Parece evidente que quien predica una doctrina sea el primero en aplicarse el cuento y desde la felicidad producto de su práctica el fruto de su veracidad sea el alimento de aquéllos a quienes su doctrina es predicada. Lo contrario, creo, lo llaman hipocresía. Que los romanos de las generaciones futuras que le sucederían a la generación en mente del autor de esta Carta, y especialmente sus jefes espirituales, hicieran de la hipocresía el modus vivendi natural a la iglesia romana, verdad de la que dan cuenta siglos enteros de crímenes, robos, y perversión absoluta de la naturaleza del sacerdocio cristiano, esta verdad no debe cegarnos a la hora de ver con los ojos de la inteligencia la calidad cristiana de la generación romana a la que San Pablo le abrió su mente en esta Carta. Recordemos que criado en el judaísmo ortodoxo más fariseo el abismo revolucionario que el evangelio abrió entre judíos y cristianos, y entre cristianos y paganos, en nadie mejor que en un ex perseguidor de hijos de Dios podía encontrar su verdadera dimensión escatológica. Si para nosotros la definición de lo que la concupiscencia sea es un campo con límites imprecisos para un teólogo cristiano de origen judío esa definición no podía ser más precisa, exacta y definitiva. Establecido en los anteriores capítulos lo que el pecado es en este nuevo capítulo el autor da un paso hacia adelante y descubre la relación de esclavitud entre el pecado y el pecador, figurando el pecado como amo y el pecador como siervo. Si la libertad humana es un objetivo que le corresponde a la Sociedad, la libertad cristiana es una meta dejada en las manos del Individuo.

 

Que no reine, pues, el pecado en vuestro cuerpo mortal, obedeciendo a sus concupiscencias;

 

Pero el pecado es, y siempre lo ha sido, un acto cometido en la ignorancia sobre el origen y el efecto final causado por su realización. Lo dijo Jesucristo en su Cruz, “perdónalos porque no saben lo que hacen”. Y lo repitió el mismo San Pablo más tarde, diciendo: “Si hubieran conocido al Señor no lo hubieran crucificado”. Desde las distancias infinitas que nos separan de aquéllos días nosotros estamos preparados para afirmar que el pecado es una ofensa voluntaria contra Dios. “Cometo adulterio no por el adulterio en sí, sino como forma simbólica de escupirle a Dios en la cara.
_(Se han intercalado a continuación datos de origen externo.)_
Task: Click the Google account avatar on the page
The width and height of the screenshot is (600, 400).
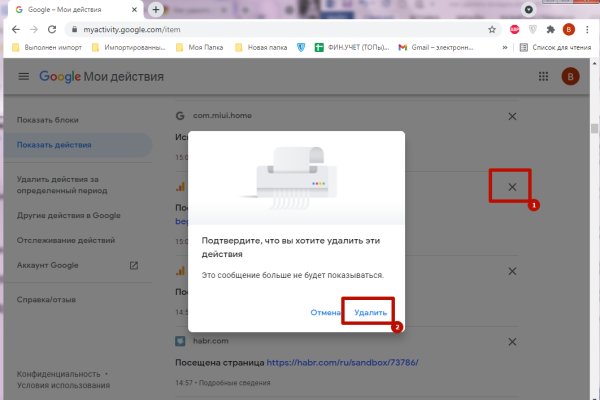Action: [572, 76]
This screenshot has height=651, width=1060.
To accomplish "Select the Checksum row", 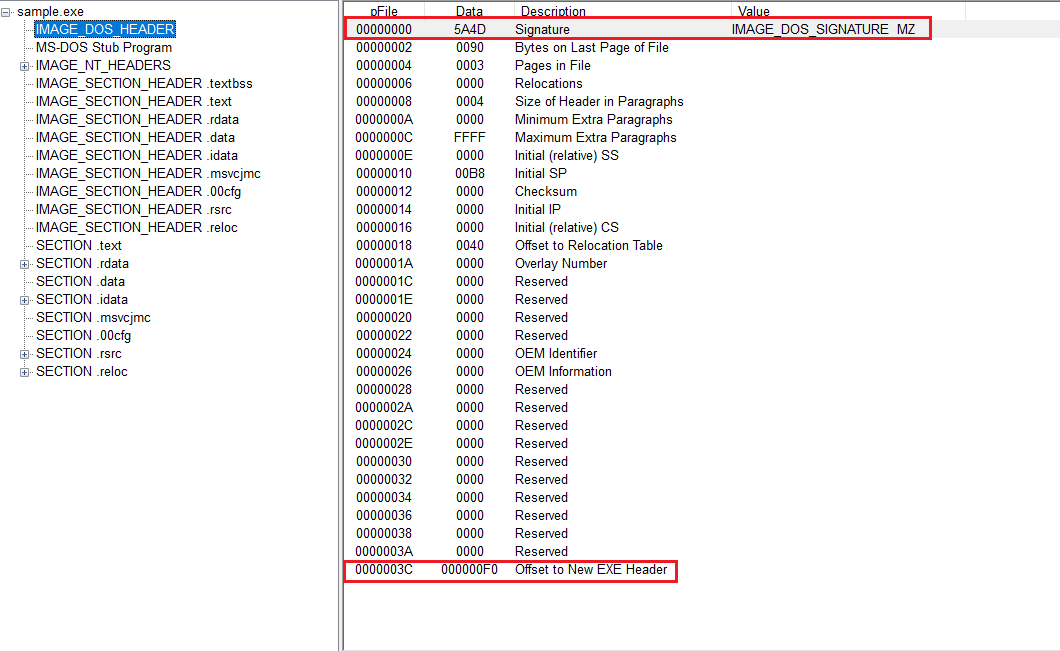I will click(545, 192).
Mato, no por matar, sino para mostrarle a Dios el aborrecimiento que siento por su persona y obra”. Obviamente no podemos decir que el ser humano se haya encontrado hasta nuestros días en esta disposición cognoscitiva. Sí sabemos que la rebelión de los hijos de Dios procede desde esta voluntad libre que tiende a ofender a Dios mediante el aborrecimiento de su creación. La concupiscencia, en este orden, es el efecto sobre la naturaleza humana de milenios encadenados a un comportamiento demoníaco contra la voluntad del propio ser humano. Es un comportamiento que heredamos de nuestros padres, y contra el que nuestro deber es luchar desintegrando esa herencia en nuestra propia carne, de manera que seamos los últimos de la línea, y a partir de nosotros comience una descendencia libre de semejante legado antinatural. Desde la ciencia se llama comportamiento heredado.

 

ni deis vuestros miembros como armas de iniquidad al pecado, sino ofreceos más bien a Dios como quienes, muertos, han vuelto a la vida, y dad vuestros miembros a Dios como instrumentos de justicia.

 

El fin de este comportamiento antinatural heredado desde las circunstancias de esclavitud a que ha estado sujeta la Humanidad es la perpetuación de semejante leyenda no humana. Los siglos y los milenios operando sobre una misma línea genealógica imprimen una conducta interna que se sucede en el tiempo. Vemos en la humanidad actual en qué manera millones de criaturas cuyos árbol genealógico ha estado sujeto a religiones esclavistas aún cuando se les ofrece la libertad permanecen en esos estados paternos que desde la muerte los reducen a la condición de criaturas inmundas (casta de los Intocables en el Hinduismo, por ejemplo). El culto a los muertos, sean patrios o ajenos, santos o simplemente considerados santos, es, desde esta realidad divina, una ofensa contra quien ha hecho de la Vida el Origen de la Libertad. Es nuestra responsabilidad suprema nacer a la Libertad de la Justicia Divina, romper las cadenas de las tradiciones y tener por Estrella del Futuro la Luz de la Vida. Todo hombre muerto sirvió a un propósito centrado en un Plan Eterno, pero el Viviente debe hacer su Camino y no arrodillarse ante el que hicieron quienes hicieron el suyo. Sus vidas son ejemplo de voluntad invencible y obediencia sin condiciones, pero como ellos no pueden vivir nuestra quien vive la vida de ellos renuncia a la libertad y se hace esclavo de la Muerte, aunque ésta se vista de vida. Sólo pues a Dios se le puede ofrecer la vida y quien a otro se la ofrece se hace esclavo de ése ante quien se arrodilla. Cabeza y cuerpo ambos son juzgados por el mismo delito por en cuanto habiéndole dado Dios a su Creación Viva una Cabeza sempiterna, su Hijo, la renuncia a formar parte de su Cuerpo, materializada en juramento, es rebelión contra la Sabiduría de su Padre Eterno. Rebelión hecha en la ignorancia, hemos dicho al principio, pero que una vez desintegrada la ignorancia por la luz de la inteligencia deviene demoníaca por la ofensa voluntaria y libremente asumida que supone darse por cabeza Alguien que no es el Hijo de Dios.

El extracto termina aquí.